The wholesale market was set up in 2043 BS (1986 AD) by the Department of Food and Agriculture Marketing Services with about NPR 4.6 million in UNCDF support; some sources cite 1987 because the Nepali year straddles both. It became an autonomous development board through a formation order issued in Falgun 2051 BS (February 1995), revised in 2058 BS (2001-02).

Why are retail vegetable prices so much higher than the Kalimati rate?+

The Kalimati rate is a wholesale price; retailers add transport, handling, wastage and profit margins, so shop prices typically run 40-100 percent higher — and sometimes more. In January 2026, for instance, cabbage wholesaling at NPR 30-40 per kg at Kalimati retailed at NPR 90-100 in the Valley. Consumer groups blame weak monitoring for the width of the gap.
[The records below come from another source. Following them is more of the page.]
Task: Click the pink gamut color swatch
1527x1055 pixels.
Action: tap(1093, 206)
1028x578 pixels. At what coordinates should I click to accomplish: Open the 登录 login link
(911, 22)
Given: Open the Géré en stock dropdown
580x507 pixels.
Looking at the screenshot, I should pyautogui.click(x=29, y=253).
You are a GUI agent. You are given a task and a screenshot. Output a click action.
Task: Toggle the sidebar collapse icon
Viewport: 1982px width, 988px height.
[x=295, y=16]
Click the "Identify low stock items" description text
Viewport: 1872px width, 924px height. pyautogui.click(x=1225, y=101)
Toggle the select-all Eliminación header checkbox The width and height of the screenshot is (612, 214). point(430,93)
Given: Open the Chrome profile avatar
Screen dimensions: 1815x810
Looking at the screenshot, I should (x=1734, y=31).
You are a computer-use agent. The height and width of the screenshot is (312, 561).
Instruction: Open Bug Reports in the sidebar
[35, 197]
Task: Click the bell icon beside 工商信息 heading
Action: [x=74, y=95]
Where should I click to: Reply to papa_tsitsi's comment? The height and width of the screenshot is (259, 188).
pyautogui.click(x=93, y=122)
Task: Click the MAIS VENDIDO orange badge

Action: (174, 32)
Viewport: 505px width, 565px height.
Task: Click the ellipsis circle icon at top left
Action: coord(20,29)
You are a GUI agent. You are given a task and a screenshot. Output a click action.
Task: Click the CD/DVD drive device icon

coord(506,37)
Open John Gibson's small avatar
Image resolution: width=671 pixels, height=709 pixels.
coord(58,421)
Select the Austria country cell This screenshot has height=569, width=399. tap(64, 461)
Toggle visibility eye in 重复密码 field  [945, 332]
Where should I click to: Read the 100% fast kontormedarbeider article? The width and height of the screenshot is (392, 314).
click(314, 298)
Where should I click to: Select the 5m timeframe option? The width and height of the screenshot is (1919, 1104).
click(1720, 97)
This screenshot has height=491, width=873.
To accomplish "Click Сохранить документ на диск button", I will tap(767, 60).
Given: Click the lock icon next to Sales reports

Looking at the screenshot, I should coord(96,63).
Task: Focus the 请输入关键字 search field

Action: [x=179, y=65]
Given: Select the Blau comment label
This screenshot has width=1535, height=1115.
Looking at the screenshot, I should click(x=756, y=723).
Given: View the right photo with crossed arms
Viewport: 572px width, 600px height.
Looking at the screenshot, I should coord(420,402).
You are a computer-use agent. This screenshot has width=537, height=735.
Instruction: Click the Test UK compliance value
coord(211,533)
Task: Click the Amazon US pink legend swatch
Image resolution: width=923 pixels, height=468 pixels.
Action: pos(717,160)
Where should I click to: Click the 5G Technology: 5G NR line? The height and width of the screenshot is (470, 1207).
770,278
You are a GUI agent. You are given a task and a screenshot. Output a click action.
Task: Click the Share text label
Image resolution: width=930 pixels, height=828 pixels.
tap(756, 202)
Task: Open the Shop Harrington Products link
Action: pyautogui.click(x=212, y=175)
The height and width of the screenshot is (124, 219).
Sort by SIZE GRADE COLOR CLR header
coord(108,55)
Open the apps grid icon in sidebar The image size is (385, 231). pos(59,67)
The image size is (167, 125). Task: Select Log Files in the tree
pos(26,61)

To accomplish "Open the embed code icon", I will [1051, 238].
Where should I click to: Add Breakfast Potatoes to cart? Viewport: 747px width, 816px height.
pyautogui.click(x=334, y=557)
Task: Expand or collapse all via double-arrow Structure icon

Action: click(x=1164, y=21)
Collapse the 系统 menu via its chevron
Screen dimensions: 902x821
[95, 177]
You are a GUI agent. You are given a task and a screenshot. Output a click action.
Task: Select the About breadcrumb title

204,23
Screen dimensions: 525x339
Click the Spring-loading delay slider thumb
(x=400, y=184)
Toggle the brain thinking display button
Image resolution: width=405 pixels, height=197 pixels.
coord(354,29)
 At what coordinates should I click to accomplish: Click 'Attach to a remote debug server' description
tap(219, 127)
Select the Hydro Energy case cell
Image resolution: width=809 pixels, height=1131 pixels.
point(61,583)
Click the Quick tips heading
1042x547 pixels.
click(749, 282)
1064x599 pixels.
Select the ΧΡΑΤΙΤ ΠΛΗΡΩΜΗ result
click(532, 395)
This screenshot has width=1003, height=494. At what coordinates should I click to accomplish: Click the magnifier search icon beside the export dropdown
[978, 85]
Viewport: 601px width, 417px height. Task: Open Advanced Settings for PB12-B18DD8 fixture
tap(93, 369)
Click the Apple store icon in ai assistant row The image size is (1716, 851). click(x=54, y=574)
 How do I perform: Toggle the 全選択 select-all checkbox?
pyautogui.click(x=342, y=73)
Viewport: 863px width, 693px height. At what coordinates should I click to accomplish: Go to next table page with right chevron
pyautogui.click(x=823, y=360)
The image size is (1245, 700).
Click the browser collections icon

Which districts supply the Kalimati tarkari market?+

Most domestic arrivals come from districts around the Kathmandu Valley — Dhading, Kavrepalanchok, Makwanpur and Nuwakot — plus Chitwan, Sarlahi, Bara and Valley-outskirt farms, depending on the season. India supplies most dry onions as well as off-season vegetables and many fruits, which is why Indian export policy strongly moves Kalimati prices.

Where can I download Kalimati price history data?+

The open 'Kalimati Tarkari Market Dataset' on opendatanepal.com covers daily prices from June 2013 to September 2023 — about 280,900 records for 136 commodities with minimum, maximum and average wholesale prices — under a Creative Commons Attribution licence. More recent daily rates are published on the board's own website, kalimatimarket.gov.np.

What were the highest prices ever recorded at Kalimati for onion, potato and tomato?+

Within the 2013-2023 open dataset, Indian dry onion peaked at NPR 215 per kg on 19 December 2019 during India's export ban; red potato peaked at NPR 113.5 per kg on 24 October 2020 after rain-hit harvests; and big Nepali tomato peaked at NPR 170 per kg on 3 August 2023 when exports to India surged. These are wholesale daily averages, not retail prices.